An article in today’s Daily Beast (How Washington Dooms Millions of Americans to Premature Death by Nicholas Freudenberg) got my brain spinning about food, obesity, junk food, diabetes, the free market, corporate responsibility, politics, personal responsibility and how all this ‘stuff’ has come together to create an epidemic of lifestyle disease.
In his article, NF brings up a number of interesting facts:
- Chronic diseases cause 7 out of every 10 deaths in the United States
- 49% of Americans have one or more chronic diseases.
- In the United States, tobacco, alcohol and diet cause more than 1.2 million annual premature deaths from heart disease, stroke, cancer, diabetes, and other conditions.
- Chronic diseases account for $3 of every $4 spent on healthcare—about $1.5 trillion annually in the US of A.
So, how is it, that with all of this available data, the US spends less than 10% of total healthcare funding on health promotion / disease prevention?
- Is it because public health campaigns don’t work?
Nope….while cases of diabetes have increased 176% in the last 30 years, it is estimated that 8 million ‘premature deaths’ have been prevented thanks to anti-smoking PSAs combined with increased taxes on tobacco products.
Public health campaigns can work…if they are well designed, well funded and receive government support.
So why isn’t that happening?
The simple answer is that big food corporations don’t want it to happen. They watched Big Tobacco get pummelled by public opinion AND public policy and are working hard to avoid the same fate.

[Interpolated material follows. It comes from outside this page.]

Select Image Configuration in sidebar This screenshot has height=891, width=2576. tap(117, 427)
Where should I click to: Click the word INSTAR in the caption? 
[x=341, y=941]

By framing the food/disease debate as a matter of personal responsibility, not public policy, Big Food is shifting any & all responsibility for America’s lifestyle disease epidemic from their shoulders solely onto those of the consumer.
And while the consumer is ultimately responsible for the food they feed their family, this ‘free market’ argument conveniently ignores…
- the millions being spent lobbying government to prevent anti-Junk Food legislation
- the billions being spent marketing processed & junk foods to America’s adults & children.
- the mis-truths designed to convince consumers that this…
… should be included as part of a healthy, balanced diet.
In his Daily Beast article, Nicholas Freudenberg goes on to question “what public policy approaches could make it harder for corporations to profit at the expense of public health?”
He argues that food corporations should be forced to disclose what they know about the health effects of their products to help the consumer make an informed purchase
He argues that we need a better balance between the constitutional protection of commercial speech and a corporation’s responsibility not to misrepresent the health benefits of their products.
But here’s where it gets interesting for me.
Freudenberg argues that the “success of the fast food, gun, pharmaceutical and other industries in getting Congress to limit the rights of injured consumers to file class action lawsuits are steps in the wrong direction.”
- If Ford sells a car that results in the death of it’s customers…lawsuit.
- If a public company lies to their shareholders…lawsuit.
- If a company pollutes the surrounding groundwater…lawsuit.
- If a company sells a product that they know to be potentially carcinogenic (hint hint — tobacco)…lawsuit.
- If an individual sells marijuana on the street…jail time.
What about companies that sell products which cause diabetes? Or cancer? Or heart disease? Or depression? Or autism? Or even something as minor as allergies, obesity, skin rashes, etc?
What about those companies?
What does it say about our democratic, free market based society that some of us make a LOT of money selling harmful products…and the harmed individuals have next to no legal recourse.
Doesn't sound very free…or democratic to me.